Frame-level and shot-level methods are most commonly investigated in video summarization. Modern frame-level methods [3], [5], [6] usually rely on Long Short-Term Memory (LSTM) to capture long-term and short-term dependencies within a video, and on carefully designed frame scoring networks to predict the probability of each frame being selected into the video summary. For example, an LSTM followed by a fully connected network is adopted to predict the frame scores in Zhang et al. [5]. Recently, LSTM has also been combined with generative adversarial learning [7] and reinforcement learning [6] for frame selection training. Although frame-level methods obtain some promising results, there are two big challenges for these methods: (i) Adjacent frames are very similar in vision, which makes it difficult for the frame scoring networks to have an accurate selection; (ii) the widely used LSTM networks in frame-level methods are not capable enough to explore long-term dependencies of more than 100 frames [4]. To address these two challenges, a frequently-used solution is hierarchical modeling inspired by the hierarchical structure of video-shots-frames, giving rise to the research of shot-level video summarization. By considering video summarization as a hierarchical modeling problem, one can use current shot-level methods [4], [8], [9] to encode frames within each continuous shot into shot-level features, and predict the selection scores on segmented shots rather than on separate frames, which facilitates exploiting temporal similarities and dependencies within a video. In this paper, we also focus on shot-level video summarization. A shot we consider here is a clip of the original video, consisting of a sequence of consecutive frames that are highly cohesive. Different from previous methods that directly learn a single score predictor for frame/shot evaluation and ranking [4], [5] depending on individual feature learning architectures, we enable evaluating a shot from different aspects by a tree structure. As shown in Fig. 1, people may ease to follow a divide-and-conquer way to evaluate a shot from diversity, representativeness, and other factors. Motivated by this intuition, we view shot-level video summarization as a regression decision tree scoring problem, where different root-to-leaf paths indicate different evaluation factors.

Inspired by Tanno et al. [10] and Ji et al. [11], we design a self-attention binary neural tree (SABTNet) for video summarization. Specifically, we start with dividing a video into several shots and adopt a bi-directional Long Short-Term Memory (Bi-LSTM) to extract shot-level visual features. We also incorporate self-attention along edges of the tree structure to focus on different parts of a video. For the non-leaf nodes, we adopt neural networks as the routing functions to determine the root-to-leaf computational paths. Each leaf node is designed to accompany a score predictor, which represents an assessment function of a factor for shot evaluation. This design combines neural networks and decision trees to gain the benefits of both approaches. It not only possesses the sequence modeling ability of self-attention and nonlinear fitting ability of neural networks, but also inherits the coarse-to-ne hierarchical feature learning ability of decision tree. By this means, different root-to-leaf paths in the SABTNet suggest different evaluation factors. The final prediction score of each video shot can be obtained by a weighted summation of the predictions from all the leaf nodes in the tree.
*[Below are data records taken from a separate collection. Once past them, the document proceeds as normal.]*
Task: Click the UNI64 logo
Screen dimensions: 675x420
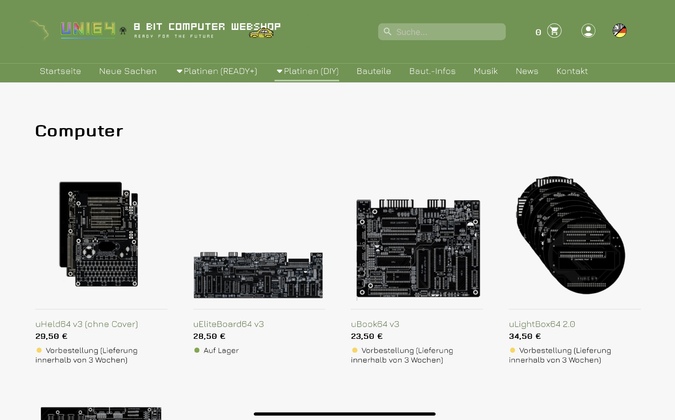Action: (x=88, y=29)
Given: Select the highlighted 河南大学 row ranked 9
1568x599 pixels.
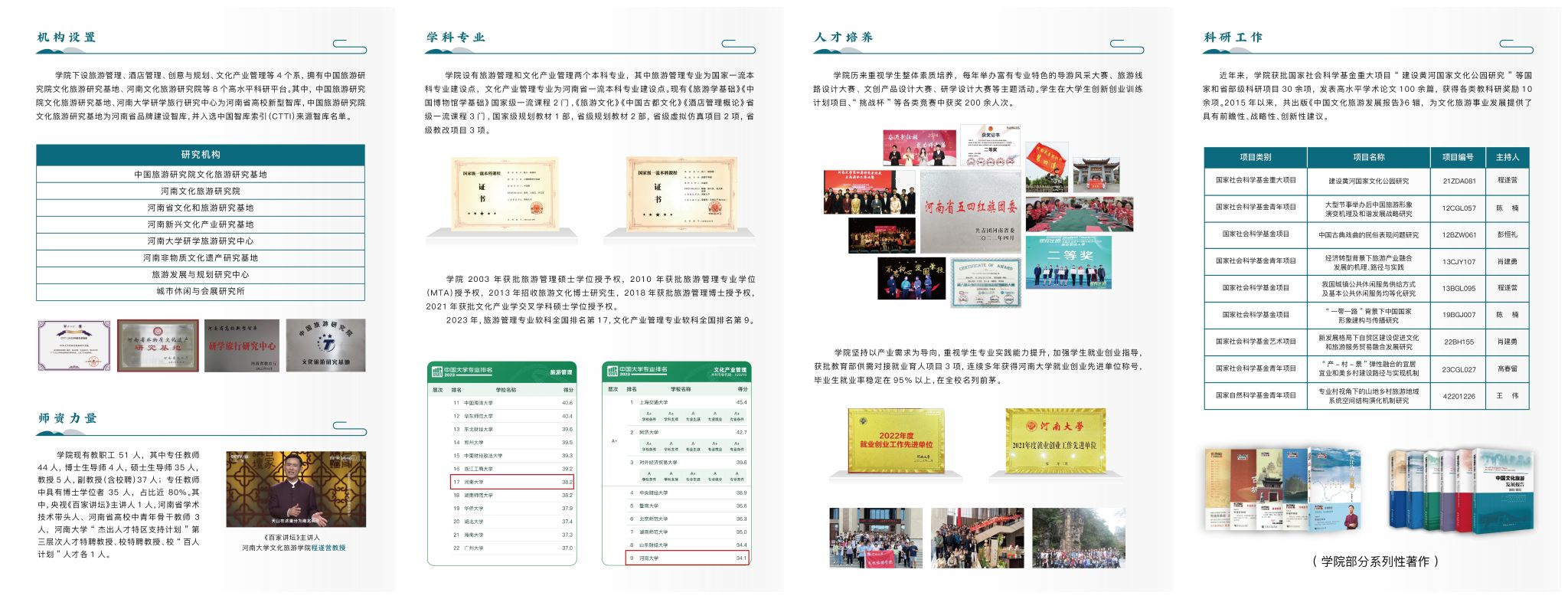Looking at the screenshot, I should (x=687, y=558).
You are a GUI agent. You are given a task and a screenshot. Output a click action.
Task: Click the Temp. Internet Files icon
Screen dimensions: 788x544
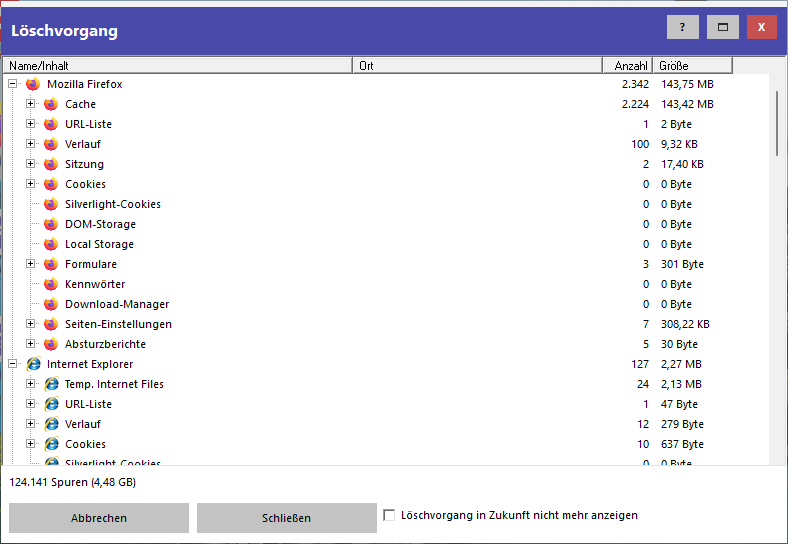click(51, 384)
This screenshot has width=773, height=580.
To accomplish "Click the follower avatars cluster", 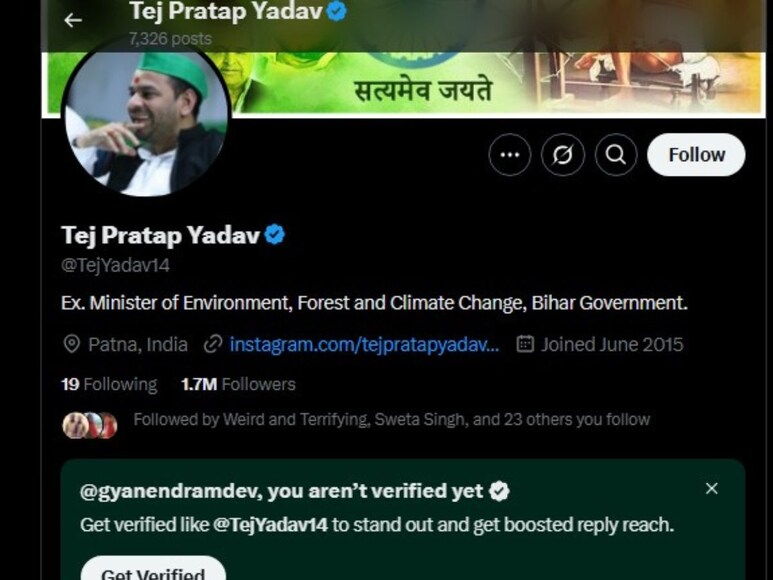I will [x=90, y=425].
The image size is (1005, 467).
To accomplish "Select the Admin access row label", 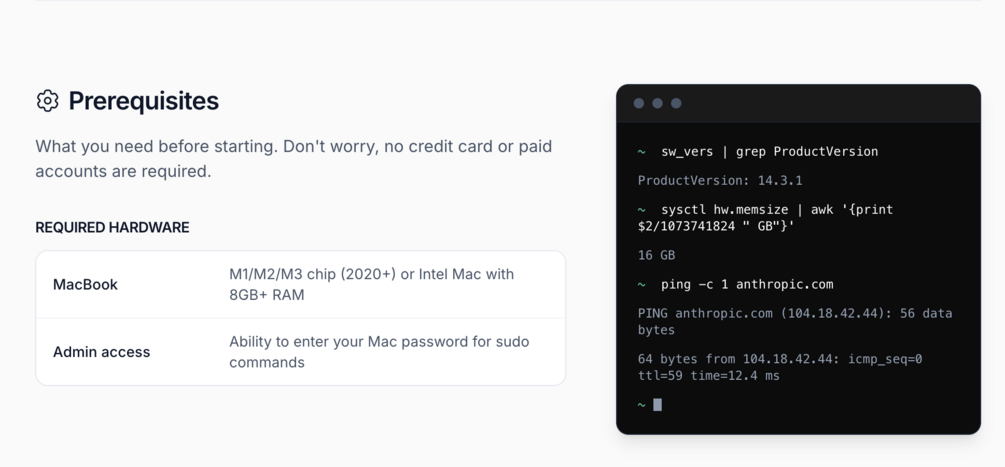I will click(x=101, y=352).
We follow ACNet [11] to use a fixed height full binary tree as the decision tree structure and adopt the soft decision scheme [12]. We conduct extensive evaluations on two widely used datasets, i.e., SumMe and TVSum. The results demonstrate the superiority of our proposed method compared with previous state-of-the-art methods. We conduct several ablation studies to comprehensively understand the influence of some important parameters. The ablation studies include the heights of the tree, the number of heads in self-attention, the number of stacked transformer blocks, and the summary rate.

The main contributions of our proposed method are summarized as follows:

•
We propose a novel yet simple self-attention binary neural tree for shot-level video summarization. This model follows a divide-and-conquer way to evaluate a shot from different aspects by taking a coarse-to-fine manner of shot feature learning.
•
To the best of our knowledge, this work is the first attempt to combine self-attention and decision trees for video summarization.
•
We conduct various experiments on two benchmark datasets, SumMe [3] and TVSum [13]. The results show that the presented method achieves state-of-the-art performance.

Section snippets

Video summarization

Video summarization aims at shortening an input video into a compact summary, which keeps the main information of the video. Existing summarization methods roughly fall into the category of unsupervised or supervised learning. Our method belongs to the latter.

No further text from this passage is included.